**EXERCISE GOAL:** Pictures excluded, return every entry exactly, please.

**RECORDS FOR THIS EXERCISE:**

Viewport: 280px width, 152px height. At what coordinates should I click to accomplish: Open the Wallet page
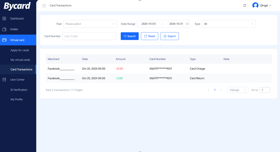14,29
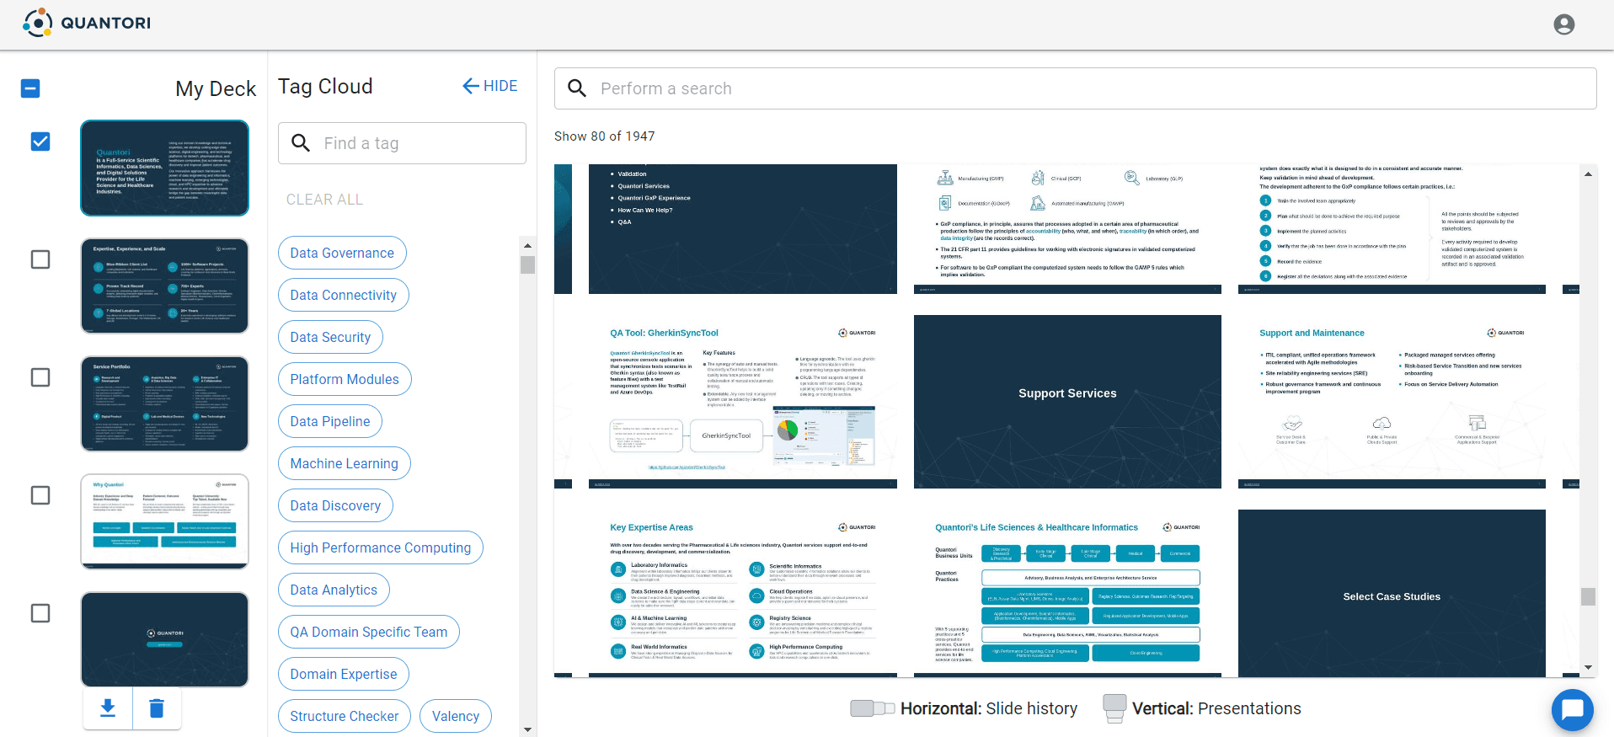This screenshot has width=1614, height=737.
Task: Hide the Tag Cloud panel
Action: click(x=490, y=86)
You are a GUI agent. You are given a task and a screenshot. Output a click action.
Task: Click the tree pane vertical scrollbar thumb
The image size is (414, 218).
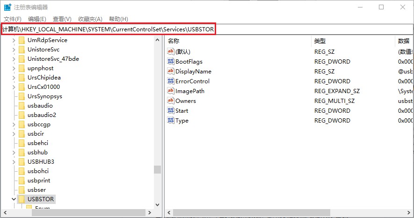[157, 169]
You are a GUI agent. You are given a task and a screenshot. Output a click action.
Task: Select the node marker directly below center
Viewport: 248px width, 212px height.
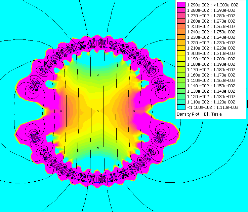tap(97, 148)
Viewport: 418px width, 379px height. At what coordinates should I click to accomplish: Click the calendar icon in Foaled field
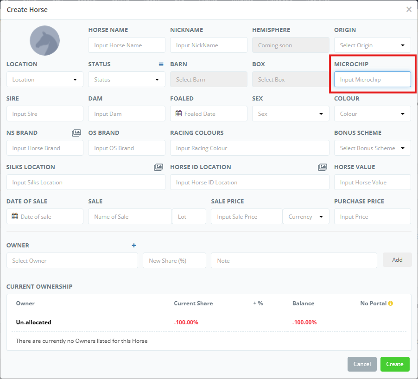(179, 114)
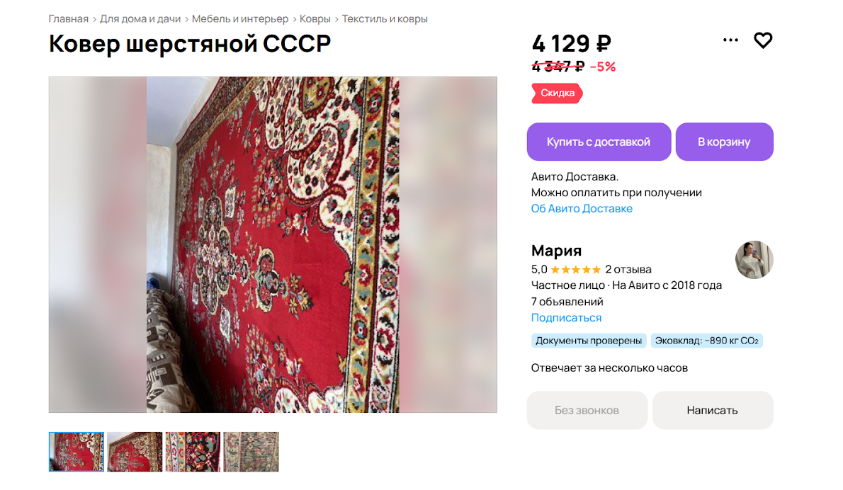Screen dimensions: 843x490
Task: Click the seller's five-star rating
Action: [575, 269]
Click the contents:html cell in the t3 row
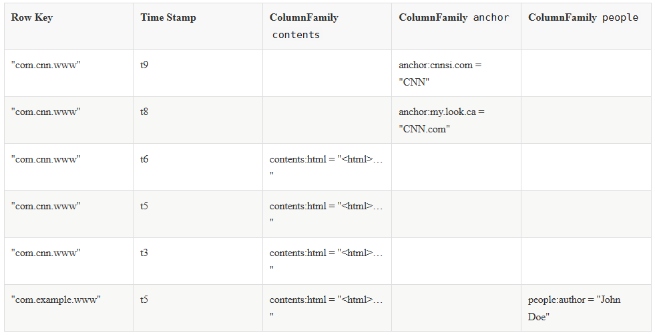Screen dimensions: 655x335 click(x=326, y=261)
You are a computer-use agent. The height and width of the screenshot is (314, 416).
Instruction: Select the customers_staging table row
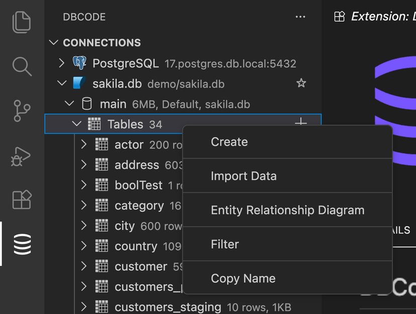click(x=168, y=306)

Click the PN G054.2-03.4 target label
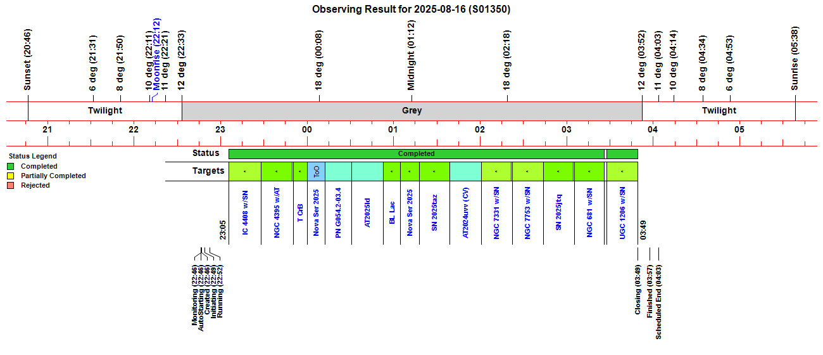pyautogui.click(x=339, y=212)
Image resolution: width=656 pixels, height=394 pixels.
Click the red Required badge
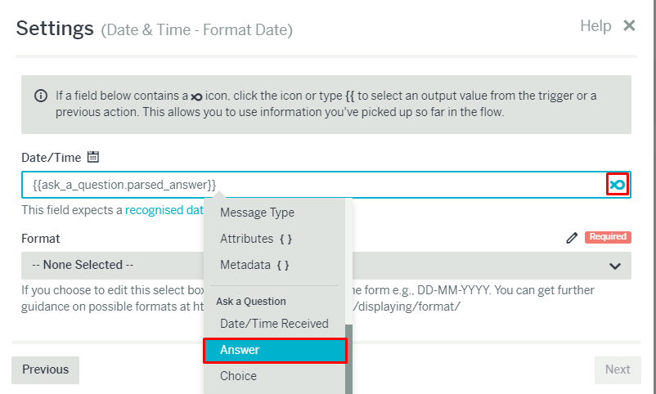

**EXERCISE RESPONSE:**
Viewport: 280px width, 152px height. At what coordinates should I click to accomplish: Open the Wallet page
14,29
This screenshot has width=1614, height=737.
Task: Hide the Tag Cloud panel
Action: click(x=490, y=86)
You are a GUI agent. You are given a task and a screenshot. Output a click action.
Task: Click the tree pane vertical scrollbar thumb
The image size is (414, 218).
[157, 169]
You are a GUI agent. You are given a task and a screenshot. Output a click action.
Task: Select the node marker directly below center
Viewport: 248px width, 212px height.
tap(97, 148)
Viewport: 418px width, 379px height. At what coordinates should I click to accomplish: Click the calendar icon in Foaled field
(179, 114)
Screen dimensions: 843x490
Task: Click the seller's five-star rating
Action: [575, 269]
Click the contents:html cell in the t3 row
Screen dimensions: 655x335 click(x=326, y=261)
You are a computer-use agent. The height and width of the screenshot is (314, 416).
Instruction: Select the customers_staging table row
click(x=168, y=306)

Click the PN G054.2-03.4 target label
pyautogui.click(x=339, y=212)
Image resolution: width=656 pixels, height=394 pixels.
Click the red Required badge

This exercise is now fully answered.